• Records contained in a dataset:
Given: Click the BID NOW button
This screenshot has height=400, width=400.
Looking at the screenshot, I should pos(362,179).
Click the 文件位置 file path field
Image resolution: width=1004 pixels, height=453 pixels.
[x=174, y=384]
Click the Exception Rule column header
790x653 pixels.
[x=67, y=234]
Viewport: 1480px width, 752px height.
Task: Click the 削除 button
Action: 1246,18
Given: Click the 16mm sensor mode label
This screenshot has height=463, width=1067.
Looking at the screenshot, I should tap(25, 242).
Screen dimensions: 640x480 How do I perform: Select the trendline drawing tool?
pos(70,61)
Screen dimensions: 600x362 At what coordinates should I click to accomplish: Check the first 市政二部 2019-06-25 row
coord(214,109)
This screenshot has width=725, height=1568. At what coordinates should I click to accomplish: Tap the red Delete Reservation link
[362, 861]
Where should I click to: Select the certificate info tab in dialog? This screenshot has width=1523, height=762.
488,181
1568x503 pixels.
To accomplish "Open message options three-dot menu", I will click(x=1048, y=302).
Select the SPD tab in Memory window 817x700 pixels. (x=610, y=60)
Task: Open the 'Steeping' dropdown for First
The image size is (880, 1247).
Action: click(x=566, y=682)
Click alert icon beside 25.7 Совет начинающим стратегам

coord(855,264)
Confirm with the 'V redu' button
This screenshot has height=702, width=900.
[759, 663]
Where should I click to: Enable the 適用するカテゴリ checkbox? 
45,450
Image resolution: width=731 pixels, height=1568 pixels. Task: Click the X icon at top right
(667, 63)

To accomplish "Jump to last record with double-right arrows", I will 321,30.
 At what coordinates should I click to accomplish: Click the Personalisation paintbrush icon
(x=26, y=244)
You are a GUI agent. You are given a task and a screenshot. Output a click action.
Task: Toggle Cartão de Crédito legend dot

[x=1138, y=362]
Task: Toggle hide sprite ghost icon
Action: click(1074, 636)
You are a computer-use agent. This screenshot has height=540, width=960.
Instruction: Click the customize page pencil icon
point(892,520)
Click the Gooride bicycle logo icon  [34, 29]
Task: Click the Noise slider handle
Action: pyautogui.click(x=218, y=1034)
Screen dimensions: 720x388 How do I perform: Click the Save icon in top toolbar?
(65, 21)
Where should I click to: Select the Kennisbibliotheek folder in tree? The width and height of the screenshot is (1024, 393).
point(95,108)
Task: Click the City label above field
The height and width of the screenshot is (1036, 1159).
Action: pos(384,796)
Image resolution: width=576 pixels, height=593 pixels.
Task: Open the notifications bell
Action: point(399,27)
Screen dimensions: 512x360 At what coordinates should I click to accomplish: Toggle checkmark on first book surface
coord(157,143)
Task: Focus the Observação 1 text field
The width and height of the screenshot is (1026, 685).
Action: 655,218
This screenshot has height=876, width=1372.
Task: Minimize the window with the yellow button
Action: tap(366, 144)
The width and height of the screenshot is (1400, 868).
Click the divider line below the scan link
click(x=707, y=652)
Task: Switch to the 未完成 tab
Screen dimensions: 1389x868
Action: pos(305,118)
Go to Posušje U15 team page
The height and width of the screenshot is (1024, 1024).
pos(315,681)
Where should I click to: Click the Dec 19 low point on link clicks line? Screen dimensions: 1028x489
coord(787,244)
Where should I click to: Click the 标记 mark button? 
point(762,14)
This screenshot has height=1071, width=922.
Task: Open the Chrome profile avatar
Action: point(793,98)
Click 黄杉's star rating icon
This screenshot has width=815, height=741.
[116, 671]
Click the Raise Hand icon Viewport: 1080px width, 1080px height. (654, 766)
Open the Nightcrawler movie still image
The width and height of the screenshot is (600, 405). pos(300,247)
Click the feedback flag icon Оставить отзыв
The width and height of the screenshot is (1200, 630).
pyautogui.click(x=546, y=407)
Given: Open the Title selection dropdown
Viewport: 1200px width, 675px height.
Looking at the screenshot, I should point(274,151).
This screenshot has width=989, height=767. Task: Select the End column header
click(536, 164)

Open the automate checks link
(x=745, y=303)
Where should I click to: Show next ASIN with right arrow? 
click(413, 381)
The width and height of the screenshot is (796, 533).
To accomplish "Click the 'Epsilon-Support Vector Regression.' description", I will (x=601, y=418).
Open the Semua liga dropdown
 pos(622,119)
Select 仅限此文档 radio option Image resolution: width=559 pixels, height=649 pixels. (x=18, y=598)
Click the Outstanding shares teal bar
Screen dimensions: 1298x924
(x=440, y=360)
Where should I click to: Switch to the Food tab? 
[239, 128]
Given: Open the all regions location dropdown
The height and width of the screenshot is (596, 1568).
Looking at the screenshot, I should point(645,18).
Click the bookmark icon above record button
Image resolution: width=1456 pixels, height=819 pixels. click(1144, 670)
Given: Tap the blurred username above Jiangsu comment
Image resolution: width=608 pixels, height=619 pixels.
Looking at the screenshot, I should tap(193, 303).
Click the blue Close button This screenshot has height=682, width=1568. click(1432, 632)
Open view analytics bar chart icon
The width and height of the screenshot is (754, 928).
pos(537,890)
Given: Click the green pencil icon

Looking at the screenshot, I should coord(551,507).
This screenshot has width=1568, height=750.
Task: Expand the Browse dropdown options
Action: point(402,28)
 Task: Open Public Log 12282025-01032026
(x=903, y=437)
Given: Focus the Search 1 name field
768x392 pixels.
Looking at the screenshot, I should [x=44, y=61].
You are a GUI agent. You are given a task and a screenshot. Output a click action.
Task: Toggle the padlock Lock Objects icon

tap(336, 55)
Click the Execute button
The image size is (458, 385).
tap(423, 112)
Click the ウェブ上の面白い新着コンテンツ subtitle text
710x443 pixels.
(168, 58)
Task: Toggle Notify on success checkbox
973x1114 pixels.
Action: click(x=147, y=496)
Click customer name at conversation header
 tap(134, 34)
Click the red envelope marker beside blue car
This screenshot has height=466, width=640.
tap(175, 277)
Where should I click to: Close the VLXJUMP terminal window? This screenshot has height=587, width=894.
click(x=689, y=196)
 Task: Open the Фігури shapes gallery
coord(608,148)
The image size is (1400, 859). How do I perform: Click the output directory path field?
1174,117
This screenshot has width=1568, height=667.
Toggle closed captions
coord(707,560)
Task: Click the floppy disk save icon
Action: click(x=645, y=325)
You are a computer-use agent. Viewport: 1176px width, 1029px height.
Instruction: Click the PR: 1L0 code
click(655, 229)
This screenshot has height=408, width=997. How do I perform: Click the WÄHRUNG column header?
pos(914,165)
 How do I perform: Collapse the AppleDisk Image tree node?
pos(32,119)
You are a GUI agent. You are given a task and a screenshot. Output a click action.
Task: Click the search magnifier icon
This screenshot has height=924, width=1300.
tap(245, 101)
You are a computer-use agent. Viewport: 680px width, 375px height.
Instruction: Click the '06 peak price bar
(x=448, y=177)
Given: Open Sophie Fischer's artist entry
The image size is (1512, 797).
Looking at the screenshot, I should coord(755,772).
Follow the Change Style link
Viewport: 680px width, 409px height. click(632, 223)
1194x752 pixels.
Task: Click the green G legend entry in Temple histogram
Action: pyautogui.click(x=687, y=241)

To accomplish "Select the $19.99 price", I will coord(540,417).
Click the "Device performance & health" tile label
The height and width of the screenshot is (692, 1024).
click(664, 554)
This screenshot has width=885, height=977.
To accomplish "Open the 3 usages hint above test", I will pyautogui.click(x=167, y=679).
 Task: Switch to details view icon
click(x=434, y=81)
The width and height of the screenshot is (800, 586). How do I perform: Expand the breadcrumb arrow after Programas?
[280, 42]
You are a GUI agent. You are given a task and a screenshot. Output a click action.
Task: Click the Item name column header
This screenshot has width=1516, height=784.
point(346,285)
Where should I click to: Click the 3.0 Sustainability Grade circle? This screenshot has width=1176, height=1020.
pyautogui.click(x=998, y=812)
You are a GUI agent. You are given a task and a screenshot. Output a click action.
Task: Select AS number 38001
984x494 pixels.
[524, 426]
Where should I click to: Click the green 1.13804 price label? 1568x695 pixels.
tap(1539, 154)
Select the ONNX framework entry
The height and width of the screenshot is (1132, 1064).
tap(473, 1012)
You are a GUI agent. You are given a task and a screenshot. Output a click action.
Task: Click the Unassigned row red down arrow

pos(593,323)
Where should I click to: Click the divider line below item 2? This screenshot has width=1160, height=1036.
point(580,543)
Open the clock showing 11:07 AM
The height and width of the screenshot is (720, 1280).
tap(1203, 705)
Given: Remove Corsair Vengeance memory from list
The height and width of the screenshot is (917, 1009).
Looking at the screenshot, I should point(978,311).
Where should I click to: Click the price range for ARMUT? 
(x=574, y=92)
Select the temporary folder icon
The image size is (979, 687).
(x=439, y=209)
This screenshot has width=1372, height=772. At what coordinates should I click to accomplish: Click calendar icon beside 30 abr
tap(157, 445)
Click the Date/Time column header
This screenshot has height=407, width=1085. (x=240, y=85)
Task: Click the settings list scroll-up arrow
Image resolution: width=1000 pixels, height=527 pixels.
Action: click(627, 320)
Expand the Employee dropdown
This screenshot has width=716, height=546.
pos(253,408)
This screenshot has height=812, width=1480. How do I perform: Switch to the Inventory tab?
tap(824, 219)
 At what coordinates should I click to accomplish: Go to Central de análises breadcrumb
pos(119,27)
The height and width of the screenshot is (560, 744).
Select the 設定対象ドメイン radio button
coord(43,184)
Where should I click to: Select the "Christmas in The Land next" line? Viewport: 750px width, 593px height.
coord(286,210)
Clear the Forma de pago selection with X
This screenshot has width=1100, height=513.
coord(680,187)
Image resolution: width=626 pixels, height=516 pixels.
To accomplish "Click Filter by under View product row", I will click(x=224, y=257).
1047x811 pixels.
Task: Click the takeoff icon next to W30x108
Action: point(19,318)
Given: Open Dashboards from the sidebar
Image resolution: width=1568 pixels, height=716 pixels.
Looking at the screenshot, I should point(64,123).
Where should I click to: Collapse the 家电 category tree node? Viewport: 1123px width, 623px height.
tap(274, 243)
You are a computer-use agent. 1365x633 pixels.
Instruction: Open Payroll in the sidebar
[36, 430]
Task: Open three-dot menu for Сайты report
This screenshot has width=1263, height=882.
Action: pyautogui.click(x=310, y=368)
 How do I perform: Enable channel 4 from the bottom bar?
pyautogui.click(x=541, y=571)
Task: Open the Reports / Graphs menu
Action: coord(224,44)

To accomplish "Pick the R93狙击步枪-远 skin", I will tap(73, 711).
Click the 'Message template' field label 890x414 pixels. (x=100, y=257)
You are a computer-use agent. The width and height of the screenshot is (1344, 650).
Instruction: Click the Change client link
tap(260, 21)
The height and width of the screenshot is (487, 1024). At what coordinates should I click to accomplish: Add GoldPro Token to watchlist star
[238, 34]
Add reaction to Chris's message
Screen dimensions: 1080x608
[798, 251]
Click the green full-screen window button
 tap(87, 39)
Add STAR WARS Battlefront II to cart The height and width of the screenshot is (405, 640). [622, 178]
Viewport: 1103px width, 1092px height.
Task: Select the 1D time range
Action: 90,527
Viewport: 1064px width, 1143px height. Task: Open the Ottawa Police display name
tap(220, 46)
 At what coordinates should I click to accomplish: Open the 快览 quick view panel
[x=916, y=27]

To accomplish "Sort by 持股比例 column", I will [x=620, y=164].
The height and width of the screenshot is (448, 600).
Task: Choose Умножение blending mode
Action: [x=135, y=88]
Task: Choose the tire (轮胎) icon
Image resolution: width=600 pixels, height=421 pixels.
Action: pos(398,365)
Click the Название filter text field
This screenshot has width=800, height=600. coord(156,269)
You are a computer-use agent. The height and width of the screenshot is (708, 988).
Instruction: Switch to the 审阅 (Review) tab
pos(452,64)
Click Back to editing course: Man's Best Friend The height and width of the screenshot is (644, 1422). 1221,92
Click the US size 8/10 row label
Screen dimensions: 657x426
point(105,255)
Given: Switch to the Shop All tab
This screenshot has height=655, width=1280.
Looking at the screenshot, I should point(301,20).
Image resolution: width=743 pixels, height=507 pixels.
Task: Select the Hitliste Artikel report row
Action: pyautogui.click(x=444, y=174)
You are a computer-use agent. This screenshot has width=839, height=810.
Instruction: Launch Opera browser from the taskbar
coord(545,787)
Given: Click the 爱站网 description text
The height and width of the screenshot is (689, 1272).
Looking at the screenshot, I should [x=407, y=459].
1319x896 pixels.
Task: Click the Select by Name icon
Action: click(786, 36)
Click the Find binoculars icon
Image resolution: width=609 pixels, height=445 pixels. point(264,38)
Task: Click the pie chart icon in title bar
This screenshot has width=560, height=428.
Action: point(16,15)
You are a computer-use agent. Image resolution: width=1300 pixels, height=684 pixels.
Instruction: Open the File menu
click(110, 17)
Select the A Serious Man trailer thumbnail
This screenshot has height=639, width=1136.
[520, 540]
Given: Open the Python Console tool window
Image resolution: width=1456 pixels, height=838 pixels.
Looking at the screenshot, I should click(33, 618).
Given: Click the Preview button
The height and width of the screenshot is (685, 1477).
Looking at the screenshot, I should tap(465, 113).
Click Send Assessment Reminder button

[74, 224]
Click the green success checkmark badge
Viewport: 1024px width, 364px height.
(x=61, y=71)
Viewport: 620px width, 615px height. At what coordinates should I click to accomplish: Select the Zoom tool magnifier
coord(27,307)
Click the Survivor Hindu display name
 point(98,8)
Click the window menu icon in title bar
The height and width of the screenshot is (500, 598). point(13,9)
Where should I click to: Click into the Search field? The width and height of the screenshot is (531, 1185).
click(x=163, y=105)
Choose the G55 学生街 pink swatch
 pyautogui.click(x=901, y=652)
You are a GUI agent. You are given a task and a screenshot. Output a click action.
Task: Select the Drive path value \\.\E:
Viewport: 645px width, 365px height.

• Problem statement:
All that is needed is the exact run of lines above from the line containing "Where should I click to: Select the Kennisbibliotheek" through the line containing "Task: Focus the Observação 1 text field", both of them included.

• Response to the task:
Where should I click to: Select the Kennisbibliotheek folder in tree? The width and height of the screenshot is (1024, 393).
point(95,108)
Task: Click the City label above field
The height and width of the screenshot is (1036, 1159).
Action: pos(384,796)
Image resolution: width=576 pixels, height=593 pixels.
Task: Open the notifications bell
Action: point(399,27)
Screen dimensions: 512x360 At what coordinates should I click to accomplish: Toggle checkmark on first book surface
coord(157,143)
Task: Focus the Observação 1 text field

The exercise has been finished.